As there has been a dehydration protocol during tissue processing for paraffin embedding, tissues must be brought back to the aqueous phase before staining can commence. (See dehydration and rehydration)
Resin embedded sections can offer improved resolution of cellular detail, less tissue shrinkage, lower temperatures in the embedding process and removes the need for a decalcification step for calcified material. Sections can be fixed as above.
There are a number of resins that can be used, however the properties of resins are complex with a wide range of physical & chemical properties possible. These fall roughly into 2 groups for histology:- Acrylic and Epoxy resins. For light microscope techniques, acrylic resins are best, but there are many variations both in chemistry and polymerisation method that can affect the tissues’ suitability for staining or even sectioning if the resin is too hard. Polymerisation of resins can depend on the monomer, softener/ plasticiser, cross linker, catalyst and accelerator (be this heat, light, radiation or chemical) and affect the suitability of tissues for further experiments. For instance, heat is not recommended to initiate tissues for enzyme histochemical studies.
Popular acrylic resins include those based on Glycolmethacrylate (GMA), Polyhydroxy Aromatic Dimethacrylate and Methyl methacrylate. Lowicryl resins are more suited to Electron Microscopy than Light Microscopy techniques. The ability of acrylic resins to polymerise at low temperatures has enabled avoidance of prolonged heating that can be detrimental to some antigens.
Glycolmethacrylate resins can be good for general Light Microscopy, but are not recommended for IHC techniques, as the polymerised glycolmethacrylate seems to form an irremovable barrier to subsequent procedures.
A Modified methyl methacrylate resin can produce comparable staining to paraffin sections with improved morphology and resolution. The resin can be removed prior to staining by treating with warmed (37°C) Xylene for 30 minutes.
When known, for immunohistochemistry, the requirements of the primary antibodies to be used might give an idea of the most appropriate fixative or embedding method to use.

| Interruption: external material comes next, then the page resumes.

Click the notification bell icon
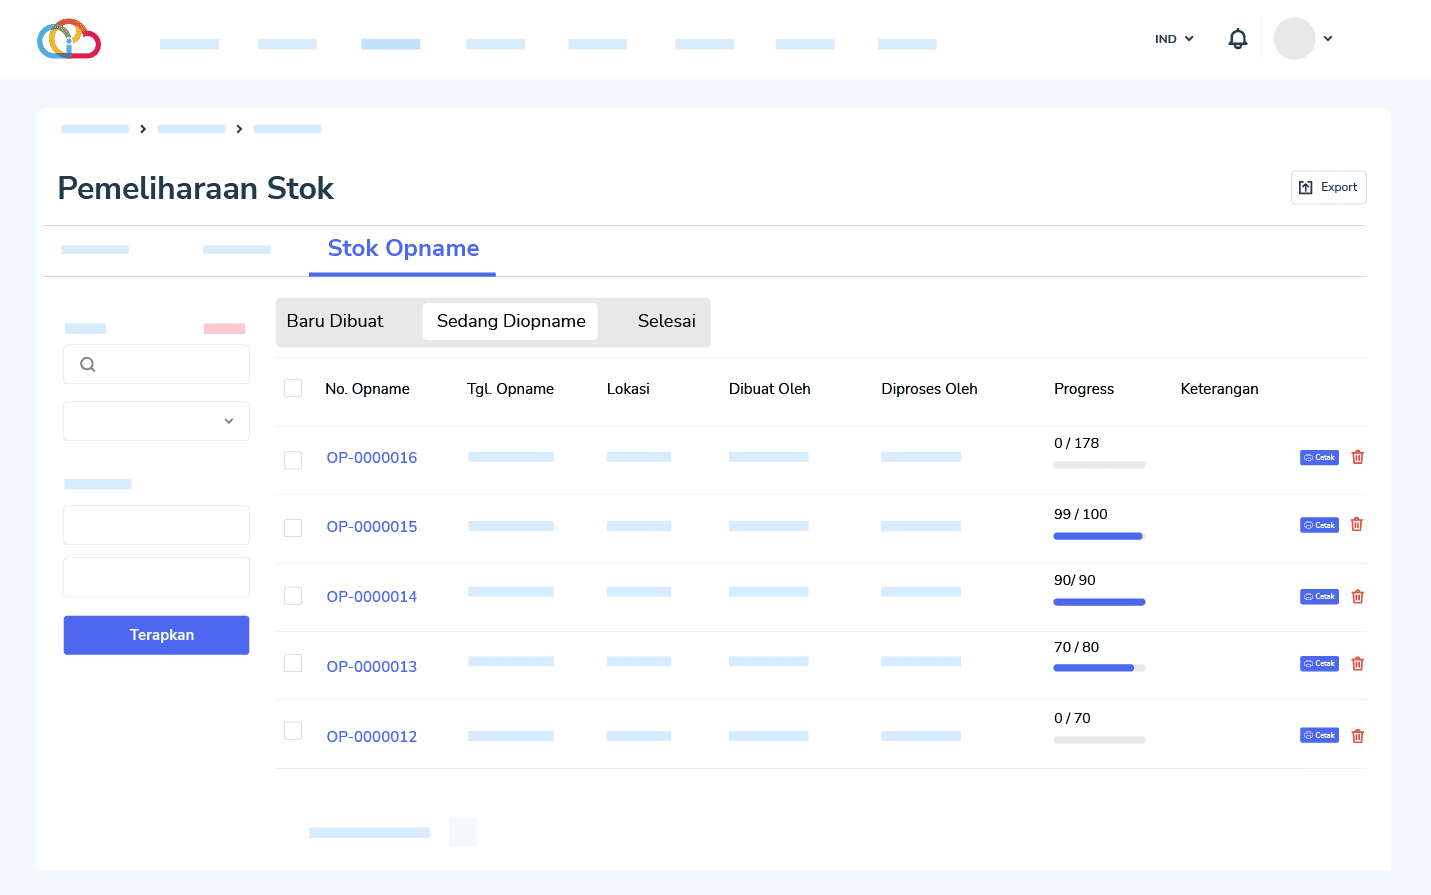The height and width of the screenshot is (895, 1431). [x=1237, y=39]
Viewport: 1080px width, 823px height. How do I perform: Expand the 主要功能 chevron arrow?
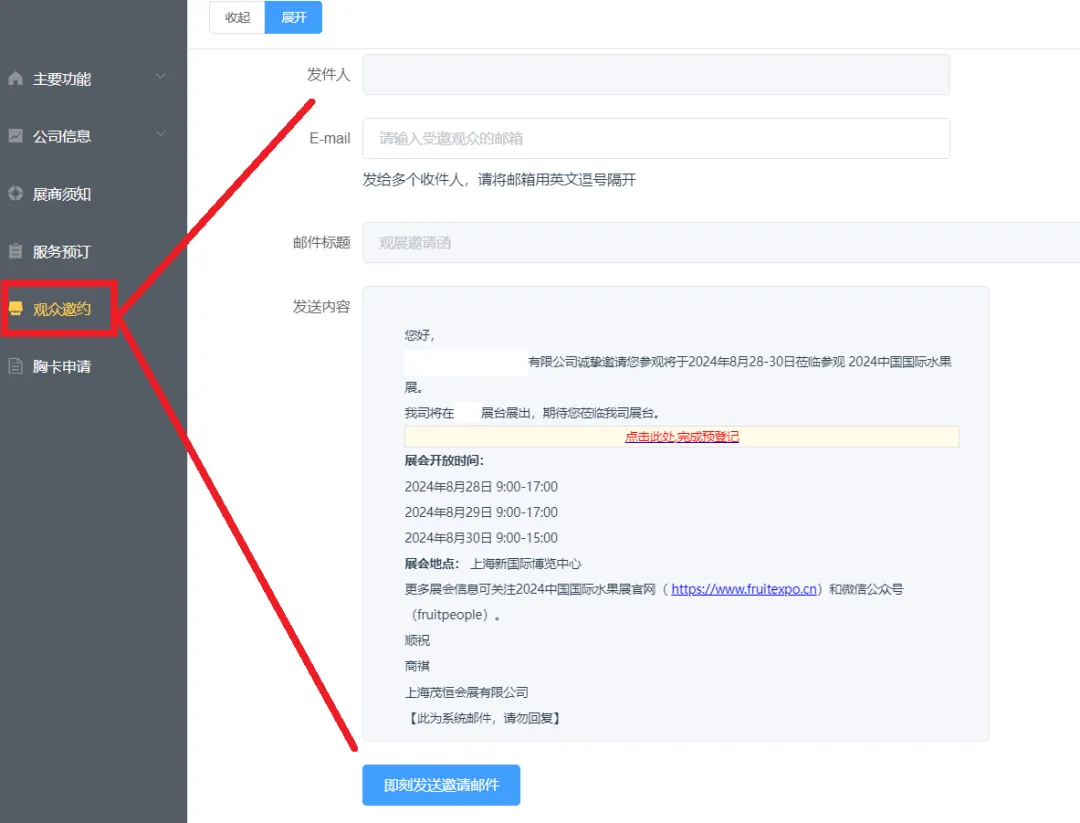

Traditionally, frozen sections have been preferred for immunofluorescence, due to the formalin induced fluorescence often associated with paraffin sections, however there are now kits available to block this type of autofluorescence.
For new antibodies, a variety of fixatives, embedding materials and antigen unmasking techniques should be tested, to see which offers the best antigen and tissue preservation.
Some antibodies can be used on either paraffin sections (with or without pre-treatment) or frozen sections. For multiple labelling, all antibodies need to be compatible with the same fixative and embedding method. There is a little more flexibility on antibodies that do, or do not, require antigen unmasking in the same method, but please contact us to discuss these combinations on an individual basis.
For in situ hybridization, frozen sections or paraffin sections can be used, although further pre-treatments may be required to prepare them for hybridization. Further fixatives can be used, but it is recommended to avoid solutions that may contain RNases.